**Problem to solve:** Could you write out all of the data again, word for word?

(Stored data)
········

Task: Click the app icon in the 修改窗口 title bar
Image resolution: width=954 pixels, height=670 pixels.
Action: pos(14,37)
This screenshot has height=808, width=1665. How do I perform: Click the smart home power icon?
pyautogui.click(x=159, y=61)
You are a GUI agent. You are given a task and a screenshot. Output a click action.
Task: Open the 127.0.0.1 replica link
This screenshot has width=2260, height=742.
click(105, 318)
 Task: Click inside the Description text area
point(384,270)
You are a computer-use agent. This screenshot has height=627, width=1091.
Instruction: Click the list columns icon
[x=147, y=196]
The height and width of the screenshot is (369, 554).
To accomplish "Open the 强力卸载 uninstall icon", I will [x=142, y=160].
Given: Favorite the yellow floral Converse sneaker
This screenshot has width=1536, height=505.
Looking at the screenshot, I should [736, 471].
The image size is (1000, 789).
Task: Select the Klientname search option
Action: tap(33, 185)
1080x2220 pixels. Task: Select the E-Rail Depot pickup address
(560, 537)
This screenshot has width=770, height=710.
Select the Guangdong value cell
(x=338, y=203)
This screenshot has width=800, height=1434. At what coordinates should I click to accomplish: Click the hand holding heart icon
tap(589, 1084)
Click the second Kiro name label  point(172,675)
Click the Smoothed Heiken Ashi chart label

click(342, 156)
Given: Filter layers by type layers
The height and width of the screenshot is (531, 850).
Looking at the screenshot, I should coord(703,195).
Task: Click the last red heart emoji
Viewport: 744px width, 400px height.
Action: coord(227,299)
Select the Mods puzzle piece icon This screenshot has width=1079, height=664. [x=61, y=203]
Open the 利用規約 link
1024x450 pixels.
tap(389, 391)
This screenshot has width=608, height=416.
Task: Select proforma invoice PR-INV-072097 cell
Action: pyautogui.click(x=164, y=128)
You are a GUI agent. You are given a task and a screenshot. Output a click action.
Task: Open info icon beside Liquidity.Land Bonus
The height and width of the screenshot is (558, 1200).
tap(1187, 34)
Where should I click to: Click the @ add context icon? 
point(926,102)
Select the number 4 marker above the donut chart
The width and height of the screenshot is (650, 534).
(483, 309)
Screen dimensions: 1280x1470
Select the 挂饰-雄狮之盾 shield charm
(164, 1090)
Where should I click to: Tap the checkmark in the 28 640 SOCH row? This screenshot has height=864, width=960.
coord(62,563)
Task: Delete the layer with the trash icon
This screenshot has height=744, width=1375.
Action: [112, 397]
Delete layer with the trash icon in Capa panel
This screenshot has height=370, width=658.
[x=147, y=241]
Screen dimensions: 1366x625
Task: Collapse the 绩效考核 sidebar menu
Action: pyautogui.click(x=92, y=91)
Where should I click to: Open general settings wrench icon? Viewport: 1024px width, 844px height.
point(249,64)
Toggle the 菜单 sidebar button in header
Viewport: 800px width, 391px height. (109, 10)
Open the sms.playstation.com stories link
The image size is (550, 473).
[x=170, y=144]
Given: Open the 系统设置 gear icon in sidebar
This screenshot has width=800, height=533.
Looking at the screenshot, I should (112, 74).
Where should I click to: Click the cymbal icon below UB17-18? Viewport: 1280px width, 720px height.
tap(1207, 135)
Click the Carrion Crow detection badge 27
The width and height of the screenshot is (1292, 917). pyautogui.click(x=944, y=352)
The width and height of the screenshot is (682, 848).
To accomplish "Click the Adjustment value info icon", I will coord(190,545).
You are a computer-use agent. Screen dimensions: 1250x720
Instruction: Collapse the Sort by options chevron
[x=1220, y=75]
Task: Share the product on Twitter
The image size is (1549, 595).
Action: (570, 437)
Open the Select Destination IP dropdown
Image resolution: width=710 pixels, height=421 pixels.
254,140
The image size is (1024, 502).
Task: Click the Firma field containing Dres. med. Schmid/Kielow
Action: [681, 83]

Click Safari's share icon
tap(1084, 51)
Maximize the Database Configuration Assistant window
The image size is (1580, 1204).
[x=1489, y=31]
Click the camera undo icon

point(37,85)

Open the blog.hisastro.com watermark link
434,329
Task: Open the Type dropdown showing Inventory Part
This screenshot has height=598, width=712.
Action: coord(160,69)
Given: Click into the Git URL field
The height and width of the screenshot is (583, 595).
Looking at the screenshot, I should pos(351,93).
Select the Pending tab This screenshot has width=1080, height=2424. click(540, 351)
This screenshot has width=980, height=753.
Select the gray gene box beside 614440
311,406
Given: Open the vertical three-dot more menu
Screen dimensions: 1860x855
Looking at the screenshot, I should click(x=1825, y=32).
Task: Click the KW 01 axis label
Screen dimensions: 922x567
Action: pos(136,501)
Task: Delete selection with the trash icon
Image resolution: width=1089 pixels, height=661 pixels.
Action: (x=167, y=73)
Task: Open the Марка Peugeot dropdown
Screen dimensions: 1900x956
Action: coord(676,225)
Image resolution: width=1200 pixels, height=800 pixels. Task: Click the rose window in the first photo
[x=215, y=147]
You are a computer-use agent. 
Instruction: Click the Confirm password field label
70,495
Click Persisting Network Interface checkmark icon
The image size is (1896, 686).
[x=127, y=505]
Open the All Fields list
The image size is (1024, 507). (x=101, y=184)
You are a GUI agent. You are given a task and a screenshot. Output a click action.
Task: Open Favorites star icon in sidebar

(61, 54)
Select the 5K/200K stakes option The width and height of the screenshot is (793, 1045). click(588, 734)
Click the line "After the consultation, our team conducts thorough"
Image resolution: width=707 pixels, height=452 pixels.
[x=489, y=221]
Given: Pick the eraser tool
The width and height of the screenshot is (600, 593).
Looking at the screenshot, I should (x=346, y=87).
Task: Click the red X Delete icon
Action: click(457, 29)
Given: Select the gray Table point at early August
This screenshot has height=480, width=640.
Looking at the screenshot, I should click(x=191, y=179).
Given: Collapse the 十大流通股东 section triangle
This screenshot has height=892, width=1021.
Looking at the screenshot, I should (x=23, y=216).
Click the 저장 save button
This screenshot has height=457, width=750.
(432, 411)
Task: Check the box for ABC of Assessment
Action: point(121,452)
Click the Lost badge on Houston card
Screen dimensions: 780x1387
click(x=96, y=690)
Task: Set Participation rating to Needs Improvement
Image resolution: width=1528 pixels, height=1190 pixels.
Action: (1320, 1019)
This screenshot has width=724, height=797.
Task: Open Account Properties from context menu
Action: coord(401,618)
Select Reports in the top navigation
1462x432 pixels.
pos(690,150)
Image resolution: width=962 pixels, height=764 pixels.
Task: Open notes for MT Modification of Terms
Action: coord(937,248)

········

**The completed task:**
Task: Click the app icon in the 修改窗口 title bar
Image resolution: width=954 pixels, height=670 pixels.
Action: pos(14,37)
This screenshot has height=808, width=1665. How do I perform: Click the smart home power icon?
pyautogui.click(x=159, y=61)
You are a GUI agent. You are given a task and a screenshot. Output a click action.
Task: Open the 127.0.0.1 replica link
This screenshot has width=2260, height=742.
click(105, 318)
 Task: Click inside the Description text area
point(384,270)
You are a computer-use agent. This screenshot has height=627, width=1091.
Instruction: Click the list columns icon
[x=147, y=196]
The height and width of the screenshot is (369, 554).
To accomplish "Open the 强力卸载 uninstall icon", I will [x=142, y=160].
Given: Favorite the yellow floral Converse sneaker
This screenshot has width=1536, height=505.
Looking at the screenshot, I should [736, 471].
The image size is (1000, 789).
Task: Select the Klientname search option
Action: tap(33, 185)
1080x2220 pixels. Task: Select the E-Rail Depot pickup address
(560, 537)
This screenshot has width=770, height=710.
Select the Guangdong value cell
(x=338, y=203)
This screenshot has width=800, height=1434. At what coordinates should I click to accomplish: Click the hand holding heart icon
tap(589, 1084)
Click the second Kiro name label  point(172,675)
Click the Smoothed Heiken Ashi chart label

click(342, 156)
Given: Filter layers by type layers
The height and width of the screenshot is (531, 850).
Looking at the screenshot, I should coord(703,195).
Task: Click the last red heart emoji
Viewport: 744px width, 400px height.
Action: coord(227,299)
Select the Mods puzzle piece icon This screenshot has width=1079, height=664. [x=61, y=203]
Open the 利用規約 link
1024x450 pixels.
tap(389, 391)
This screenshot has width=608, height=416.
Task: Select proforma invoice PR-INV-072097 cell
Action: pyautogui.click(x=164, y=128)
You are a GUI agent. You are given a task and a screenshot. Output a click action.
Task: Open info icon beside Liquidity.Land Bonus
The height and width of the screenshot is (558, 1200).
tap(1187, 34)
Where should I click to: Click the @ add context icon? 
point(926,102)
Select the number 4 marker above the donut chart
The width and height of the screenshot is (650, 534).
(483, 309)
Screen dimensions: 1280x1470
Select the 挂饰-雄狮之盾 shield charm
(164, 1090)
Where should I click to: Tap the checkmark in the 28 640 SOCH row? This screenshot has height=864, width=960.
coord(62,563)
Task: Delete the layer with the trash icon
This screenshot has height=744, width=1375.
Action: [112, 397]
Delete layer with the trash icon in Capa panel
This screenshot has height=370, width=658.
[x=147, y=241]
Screen dimensions: 1366x625
Task: Collapse the 绩效考核 sidebar menu
Action: pyautogui.click(x=92, y=91)
Where should I click to: Open general settings wrench icon? Viewport: 1024px width, 844px height.
point(249,64)
Toggle the 菜单 sidebar button in header
Viewport: 800px width, 391px height. (109, 10)
Open the sms.playstation.com stories link
The image size is (550, 473).
[x=170, y=144]
Given: Open the 系统设置 gear icon in sidebar
This screenshot has width=800, height=533.
Looking at the screenshot, I should (112, 74).
Where should I click to: Click the cymbal icon below UB17-18? Viewport: 1280px width, 720px height.
tap(1207, 135)
Click the Carrion Crow detection badge 27
The width and height of the screenshot is (1292, 917). pyautogui.click(x=944, y=352)
The width and height of the screenshot is (682, 848).
To accomplish "Click the Adjustment value info icon", I will coord(190,545).
You are a computer-use agent. Screen dimensions: 1250x720
Instruction: Collapse the Sort by options chevron
[x=1220, y=75]
Task: Share the product on Twitter
The image size is (1549, 595).
Action: (570, 437)
Open the Select Destination IP dropdown
Image resolution: width=710 pixels, height=421 pixels.
254,140
The image size is (1024, 502).
Task: Click the Firma field containing Dres. med. Schmid/Kielow
Action: [681, 83]

Click Safari's share icon
tap(1084, 51)
Maximize the Database Configuration Assistant window
The image size is (1580, 1204).
[x=1489, y=31]
Click the camera undo icon

point(37,85)

Open the blog.hisastro.com watermark link
434,329
Task: Open the Type dropdown showing Inventory Part
This screenshot has height=598, width=712.
Action: coord(160,69)
Given: Click into the Git URL field
The height and width of the screenshot is (583, 595).
Looking at the screenshot, I should pos(351,93).
Select the Pending tab This screenshot has width=1080, height=2424. click(540, 351)
This screenshot has width=980, height=753.
Select the gray gene box beside 614440
311,406
Given: Open the vertical three-dot more menu
Screen dimensions: 1860x855
Looking at the screenshot, I should click(x=1825, y=32).
Task: Click the KW 01 axis label
Screen dimensions: 922x567
Action: pos(136,501)
Task: Delete selection with the trash icon
Image resolution: width=1089 pixels, height=661 pixels.
Action: (x=167, y=73)
Task: Open the Марка Peugeot dropdown
Screen dimensions: 1900x956
Action: coord(676,225)
Image resolution: width=1200 pixels, height=800 pixels. Task: Click the rose window in the first photo
[x=215, y=147]
You are a computer-use agent. 
Instruction: Click the Confirm password field label
70,495
Click Persisting Network Interface checkmark icon
The image size is (1896, 686).
[x=127, y=505]
Open the All Fields list
The image size is (1024, 507). (x=101, y=184)
You are a GUI agent. You are given a task and a screenshot. Output a click action.
Task: Open Favorites star icon in sidebar

(61, 54)
Select the 5K/200K stakes option The width and height of the screenshot is (793, 1045). click(588, 734)
Click the line "After the consultation, our team conducts thorough"
Image resolution: width=707 pixels, height=452 pixels.
[x=489, y=221]
Given: Pick the eraser tool
The width and height of the screenshot is (600, 593).
Looking at the screenshot, I should (x=346, y=87).
Task: Click the red X Delete icon
Action: click(457, 29)
Given: Select the gray Table point at early August
This screenshot has height=480, width=640.
Looking at the screenshot, I should click(x=191, y=179).
Given: Collapse the 十大流通股东 section triangle
This screenshot has height=892, width=1021.
Looking at the screenshot, I should (x=23, y=216).
Click the 저장 save button
This screenshot has height=457, width=750.
(432, 411)
Task: Check the box for ABC of Assessment
Action: point(121,452)
Click the Lost badge on Houston card
Screen dimensions: 780x1387
click(x=96, y=690)
Task: Set Participation rating to Needs Improvement
Image resolution: width=1528 pixels, height=1190 pixels.
Action: (1320, 1019)
This screenshot has width=724, height=797.
Task: Open Account Properties from context menu
Action: coord(401,618)
Select Reports in the top navigation
1462x432 pixels.
pos(690,150)
Image resolution: width=962 pixels, height=764 pixels.
Task: Open notes for MT Modification of Terms
Action: coord(937,248)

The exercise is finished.